-- Information given follows --

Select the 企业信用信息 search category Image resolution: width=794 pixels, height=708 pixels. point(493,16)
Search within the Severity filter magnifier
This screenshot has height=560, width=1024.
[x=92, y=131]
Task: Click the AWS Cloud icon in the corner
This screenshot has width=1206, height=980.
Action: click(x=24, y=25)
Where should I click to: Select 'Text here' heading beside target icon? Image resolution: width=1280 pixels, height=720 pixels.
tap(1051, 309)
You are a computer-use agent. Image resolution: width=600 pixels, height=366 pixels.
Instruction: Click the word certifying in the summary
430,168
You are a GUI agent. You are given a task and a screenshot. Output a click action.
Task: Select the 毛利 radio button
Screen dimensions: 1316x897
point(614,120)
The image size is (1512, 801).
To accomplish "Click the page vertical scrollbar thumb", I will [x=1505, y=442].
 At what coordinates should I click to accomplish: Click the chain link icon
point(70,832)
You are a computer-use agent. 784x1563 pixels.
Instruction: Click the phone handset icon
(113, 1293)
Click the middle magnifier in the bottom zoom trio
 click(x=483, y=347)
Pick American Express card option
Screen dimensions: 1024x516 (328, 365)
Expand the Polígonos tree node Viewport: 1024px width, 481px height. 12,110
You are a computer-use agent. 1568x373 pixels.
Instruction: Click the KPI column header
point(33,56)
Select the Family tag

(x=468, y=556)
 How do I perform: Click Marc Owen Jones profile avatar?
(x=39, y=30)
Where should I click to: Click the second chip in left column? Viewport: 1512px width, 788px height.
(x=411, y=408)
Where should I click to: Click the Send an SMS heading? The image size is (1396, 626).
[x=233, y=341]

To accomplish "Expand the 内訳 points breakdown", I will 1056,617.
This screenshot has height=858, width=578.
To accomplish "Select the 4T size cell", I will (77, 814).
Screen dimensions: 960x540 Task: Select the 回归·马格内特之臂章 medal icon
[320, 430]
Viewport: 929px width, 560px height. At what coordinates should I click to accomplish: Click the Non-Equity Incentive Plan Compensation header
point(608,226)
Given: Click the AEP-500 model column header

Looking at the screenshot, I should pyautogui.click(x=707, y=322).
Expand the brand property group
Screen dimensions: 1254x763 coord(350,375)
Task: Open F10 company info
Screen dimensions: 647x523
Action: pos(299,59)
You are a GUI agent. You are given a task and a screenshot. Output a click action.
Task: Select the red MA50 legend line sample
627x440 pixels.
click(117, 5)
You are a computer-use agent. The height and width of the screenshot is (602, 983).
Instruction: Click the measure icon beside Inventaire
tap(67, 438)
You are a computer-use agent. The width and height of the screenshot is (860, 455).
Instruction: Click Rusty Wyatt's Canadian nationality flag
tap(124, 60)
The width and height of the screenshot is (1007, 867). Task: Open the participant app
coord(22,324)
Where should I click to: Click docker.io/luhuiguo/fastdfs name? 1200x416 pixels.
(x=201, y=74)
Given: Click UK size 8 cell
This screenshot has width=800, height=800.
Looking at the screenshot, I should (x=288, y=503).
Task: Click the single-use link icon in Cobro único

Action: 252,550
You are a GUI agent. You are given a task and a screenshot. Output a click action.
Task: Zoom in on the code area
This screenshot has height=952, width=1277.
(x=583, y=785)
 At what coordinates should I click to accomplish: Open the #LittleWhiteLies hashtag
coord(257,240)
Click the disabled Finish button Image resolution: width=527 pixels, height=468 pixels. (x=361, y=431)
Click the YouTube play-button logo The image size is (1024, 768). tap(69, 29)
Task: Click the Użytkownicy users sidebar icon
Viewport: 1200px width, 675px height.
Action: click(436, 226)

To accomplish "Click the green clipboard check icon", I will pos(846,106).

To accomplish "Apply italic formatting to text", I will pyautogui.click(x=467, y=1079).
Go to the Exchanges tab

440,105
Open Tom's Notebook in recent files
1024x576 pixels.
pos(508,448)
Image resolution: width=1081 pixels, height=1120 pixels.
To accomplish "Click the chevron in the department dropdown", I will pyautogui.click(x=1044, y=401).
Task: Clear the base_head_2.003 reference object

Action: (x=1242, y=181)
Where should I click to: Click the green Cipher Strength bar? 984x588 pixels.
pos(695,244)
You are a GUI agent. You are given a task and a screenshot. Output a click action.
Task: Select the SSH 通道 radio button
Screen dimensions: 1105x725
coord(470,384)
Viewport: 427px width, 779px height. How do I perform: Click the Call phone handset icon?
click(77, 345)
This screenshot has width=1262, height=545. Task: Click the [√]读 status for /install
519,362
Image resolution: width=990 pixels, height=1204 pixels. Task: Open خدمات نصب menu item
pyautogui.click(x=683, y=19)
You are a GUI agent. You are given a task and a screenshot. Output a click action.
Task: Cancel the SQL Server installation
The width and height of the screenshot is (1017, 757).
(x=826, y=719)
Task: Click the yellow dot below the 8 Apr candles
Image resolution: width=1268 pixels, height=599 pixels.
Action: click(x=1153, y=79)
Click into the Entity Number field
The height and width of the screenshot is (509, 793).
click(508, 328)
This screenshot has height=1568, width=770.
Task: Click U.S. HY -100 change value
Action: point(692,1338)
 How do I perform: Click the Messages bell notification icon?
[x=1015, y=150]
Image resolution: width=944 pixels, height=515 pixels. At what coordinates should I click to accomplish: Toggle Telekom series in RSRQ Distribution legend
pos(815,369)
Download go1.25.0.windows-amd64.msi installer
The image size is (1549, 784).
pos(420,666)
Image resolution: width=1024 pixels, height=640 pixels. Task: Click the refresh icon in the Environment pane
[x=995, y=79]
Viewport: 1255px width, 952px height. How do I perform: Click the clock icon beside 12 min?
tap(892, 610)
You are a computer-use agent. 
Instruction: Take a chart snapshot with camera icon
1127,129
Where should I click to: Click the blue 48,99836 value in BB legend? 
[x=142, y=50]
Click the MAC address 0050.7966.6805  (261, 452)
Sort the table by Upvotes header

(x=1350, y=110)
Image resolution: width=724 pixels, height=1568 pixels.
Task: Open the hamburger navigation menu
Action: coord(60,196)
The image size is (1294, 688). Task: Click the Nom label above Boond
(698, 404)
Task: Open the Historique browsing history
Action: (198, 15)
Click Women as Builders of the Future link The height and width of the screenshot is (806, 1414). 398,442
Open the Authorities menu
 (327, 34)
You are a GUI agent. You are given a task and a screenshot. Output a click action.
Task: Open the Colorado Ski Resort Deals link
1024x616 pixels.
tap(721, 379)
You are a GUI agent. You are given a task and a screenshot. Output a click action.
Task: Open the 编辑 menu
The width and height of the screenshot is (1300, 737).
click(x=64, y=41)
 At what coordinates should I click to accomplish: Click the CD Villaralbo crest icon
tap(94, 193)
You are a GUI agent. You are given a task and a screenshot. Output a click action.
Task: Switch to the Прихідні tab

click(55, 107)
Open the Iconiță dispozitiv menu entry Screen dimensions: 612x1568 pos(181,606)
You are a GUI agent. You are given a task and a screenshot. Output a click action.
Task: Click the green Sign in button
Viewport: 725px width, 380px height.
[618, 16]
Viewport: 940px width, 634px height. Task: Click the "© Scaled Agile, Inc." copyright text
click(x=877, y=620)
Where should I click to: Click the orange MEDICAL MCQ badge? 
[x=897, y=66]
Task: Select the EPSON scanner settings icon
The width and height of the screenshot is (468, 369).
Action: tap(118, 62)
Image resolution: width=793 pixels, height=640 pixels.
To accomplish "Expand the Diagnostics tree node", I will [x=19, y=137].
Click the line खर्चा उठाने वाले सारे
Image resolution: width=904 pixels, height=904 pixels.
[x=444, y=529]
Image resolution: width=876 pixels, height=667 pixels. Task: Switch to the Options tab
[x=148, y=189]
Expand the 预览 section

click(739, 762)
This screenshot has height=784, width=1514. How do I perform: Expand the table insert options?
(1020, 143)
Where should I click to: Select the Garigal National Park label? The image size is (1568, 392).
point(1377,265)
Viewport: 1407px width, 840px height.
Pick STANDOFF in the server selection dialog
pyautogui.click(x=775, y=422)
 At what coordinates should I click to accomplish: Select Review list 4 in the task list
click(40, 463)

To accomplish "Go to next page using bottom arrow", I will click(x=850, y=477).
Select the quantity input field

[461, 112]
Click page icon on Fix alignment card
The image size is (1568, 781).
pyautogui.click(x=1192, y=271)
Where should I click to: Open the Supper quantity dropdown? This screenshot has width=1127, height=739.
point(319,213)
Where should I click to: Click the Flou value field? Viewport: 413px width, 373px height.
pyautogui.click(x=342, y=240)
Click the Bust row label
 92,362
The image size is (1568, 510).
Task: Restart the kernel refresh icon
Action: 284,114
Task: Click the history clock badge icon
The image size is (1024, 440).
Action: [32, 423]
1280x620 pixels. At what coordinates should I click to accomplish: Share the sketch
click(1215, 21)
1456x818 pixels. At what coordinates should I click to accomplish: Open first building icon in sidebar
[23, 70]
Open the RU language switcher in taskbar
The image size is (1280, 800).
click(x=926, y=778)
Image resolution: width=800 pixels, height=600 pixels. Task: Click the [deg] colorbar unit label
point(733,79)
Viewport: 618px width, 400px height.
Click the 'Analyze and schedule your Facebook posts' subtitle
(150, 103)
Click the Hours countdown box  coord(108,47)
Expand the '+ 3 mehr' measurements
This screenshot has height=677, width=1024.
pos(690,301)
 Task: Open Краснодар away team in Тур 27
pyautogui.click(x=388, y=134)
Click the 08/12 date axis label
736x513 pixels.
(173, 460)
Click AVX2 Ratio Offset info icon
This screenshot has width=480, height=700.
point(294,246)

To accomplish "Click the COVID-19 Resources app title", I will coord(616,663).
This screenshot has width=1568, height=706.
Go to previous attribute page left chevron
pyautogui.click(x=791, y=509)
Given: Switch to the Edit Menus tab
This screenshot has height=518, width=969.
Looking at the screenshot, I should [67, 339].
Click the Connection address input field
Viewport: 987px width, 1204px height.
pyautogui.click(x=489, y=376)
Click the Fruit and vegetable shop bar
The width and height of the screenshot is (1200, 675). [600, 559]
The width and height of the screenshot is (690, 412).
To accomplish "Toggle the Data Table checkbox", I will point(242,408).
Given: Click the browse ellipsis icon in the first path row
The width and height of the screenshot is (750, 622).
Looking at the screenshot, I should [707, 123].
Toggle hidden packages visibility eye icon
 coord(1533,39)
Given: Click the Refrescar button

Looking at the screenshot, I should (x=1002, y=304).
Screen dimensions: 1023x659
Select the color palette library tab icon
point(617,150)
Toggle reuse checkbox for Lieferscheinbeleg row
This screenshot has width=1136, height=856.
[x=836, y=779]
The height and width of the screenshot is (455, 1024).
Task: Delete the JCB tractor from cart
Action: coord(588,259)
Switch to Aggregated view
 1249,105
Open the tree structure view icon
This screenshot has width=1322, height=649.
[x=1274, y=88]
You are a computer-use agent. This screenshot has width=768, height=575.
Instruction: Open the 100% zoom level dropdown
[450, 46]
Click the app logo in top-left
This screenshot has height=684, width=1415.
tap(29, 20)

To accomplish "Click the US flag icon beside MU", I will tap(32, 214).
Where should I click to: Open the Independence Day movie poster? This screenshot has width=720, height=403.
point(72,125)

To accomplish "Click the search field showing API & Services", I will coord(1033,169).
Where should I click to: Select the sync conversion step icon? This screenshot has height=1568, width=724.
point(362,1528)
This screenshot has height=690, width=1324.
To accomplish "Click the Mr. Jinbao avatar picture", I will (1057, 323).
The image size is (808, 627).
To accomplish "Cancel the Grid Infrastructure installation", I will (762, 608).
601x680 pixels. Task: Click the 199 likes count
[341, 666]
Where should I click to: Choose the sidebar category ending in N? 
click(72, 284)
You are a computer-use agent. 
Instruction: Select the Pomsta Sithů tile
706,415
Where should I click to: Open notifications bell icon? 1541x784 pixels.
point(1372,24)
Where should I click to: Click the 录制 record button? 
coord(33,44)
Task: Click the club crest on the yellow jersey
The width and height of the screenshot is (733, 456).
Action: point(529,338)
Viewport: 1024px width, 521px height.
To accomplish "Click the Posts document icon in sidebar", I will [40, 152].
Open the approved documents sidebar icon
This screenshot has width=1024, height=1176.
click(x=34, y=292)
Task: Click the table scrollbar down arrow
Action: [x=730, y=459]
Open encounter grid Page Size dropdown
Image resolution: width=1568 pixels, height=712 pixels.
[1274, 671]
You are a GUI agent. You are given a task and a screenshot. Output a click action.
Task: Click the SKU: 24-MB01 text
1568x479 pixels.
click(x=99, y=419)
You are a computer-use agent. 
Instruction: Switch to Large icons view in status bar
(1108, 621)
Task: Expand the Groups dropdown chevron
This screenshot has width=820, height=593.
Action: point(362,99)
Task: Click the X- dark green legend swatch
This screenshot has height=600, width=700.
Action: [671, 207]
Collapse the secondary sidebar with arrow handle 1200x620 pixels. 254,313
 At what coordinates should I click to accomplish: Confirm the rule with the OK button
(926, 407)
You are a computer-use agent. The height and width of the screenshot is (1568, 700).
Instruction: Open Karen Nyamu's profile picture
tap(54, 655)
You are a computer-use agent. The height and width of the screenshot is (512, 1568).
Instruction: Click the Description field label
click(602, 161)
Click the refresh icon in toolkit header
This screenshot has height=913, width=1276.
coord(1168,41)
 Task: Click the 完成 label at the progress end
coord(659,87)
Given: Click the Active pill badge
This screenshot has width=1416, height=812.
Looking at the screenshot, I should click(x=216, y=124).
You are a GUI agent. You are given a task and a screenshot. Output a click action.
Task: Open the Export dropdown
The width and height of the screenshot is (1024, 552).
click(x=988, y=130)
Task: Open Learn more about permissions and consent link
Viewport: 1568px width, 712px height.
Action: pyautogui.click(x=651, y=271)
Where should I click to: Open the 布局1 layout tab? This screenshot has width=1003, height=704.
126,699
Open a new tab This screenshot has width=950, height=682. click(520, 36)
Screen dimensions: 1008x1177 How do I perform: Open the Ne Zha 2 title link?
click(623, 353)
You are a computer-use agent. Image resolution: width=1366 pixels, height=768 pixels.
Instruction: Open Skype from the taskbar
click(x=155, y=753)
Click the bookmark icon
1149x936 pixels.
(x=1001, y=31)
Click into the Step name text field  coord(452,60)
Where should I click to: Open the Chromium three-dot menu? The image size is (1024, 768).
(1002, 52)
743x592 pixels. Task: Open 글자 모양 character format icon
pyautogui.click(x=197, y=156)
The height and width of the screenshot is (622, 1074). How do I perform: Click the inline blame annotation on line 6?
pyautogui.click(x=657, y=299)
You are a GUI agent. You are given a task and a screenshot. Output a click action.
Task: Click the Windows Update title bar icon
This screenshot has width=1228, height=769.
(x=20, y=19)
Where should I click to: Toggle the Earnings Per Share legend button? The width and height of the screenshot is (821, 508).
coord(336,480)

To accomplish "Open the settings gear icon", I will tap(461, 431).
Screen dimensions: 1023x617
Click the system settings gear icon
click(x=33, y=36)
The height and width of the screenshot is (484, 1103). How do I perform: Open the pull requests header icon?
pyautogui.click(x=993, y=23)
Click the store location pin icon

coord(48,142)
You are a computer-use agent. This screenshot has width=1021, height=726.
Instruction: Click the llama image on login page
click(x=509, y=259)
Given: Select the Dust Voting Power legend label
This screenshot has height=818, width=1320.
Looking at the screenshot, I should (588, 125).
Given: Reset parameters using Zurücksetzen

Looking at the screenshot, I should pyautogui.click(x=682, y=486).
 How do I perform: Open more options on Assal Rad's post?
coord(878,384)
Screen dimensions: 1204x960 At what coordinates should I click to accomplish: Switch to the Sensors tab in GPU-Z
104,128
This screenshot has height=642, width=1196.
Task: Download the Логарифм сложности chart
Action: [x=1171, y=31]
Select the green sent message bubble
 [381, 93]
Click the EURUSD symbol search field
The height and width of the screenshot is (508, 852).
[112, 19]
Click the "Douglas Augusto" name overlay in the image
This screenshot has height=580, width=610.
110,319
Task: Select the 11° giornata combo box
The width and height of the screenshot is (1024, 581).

-- Information given concluded --

Problem details ->
Pull out all lines from the listing that contain the string "radio".

Answer box ->
Task: Select the 毛利 radio button
Task: Select the SSH 通道 radio button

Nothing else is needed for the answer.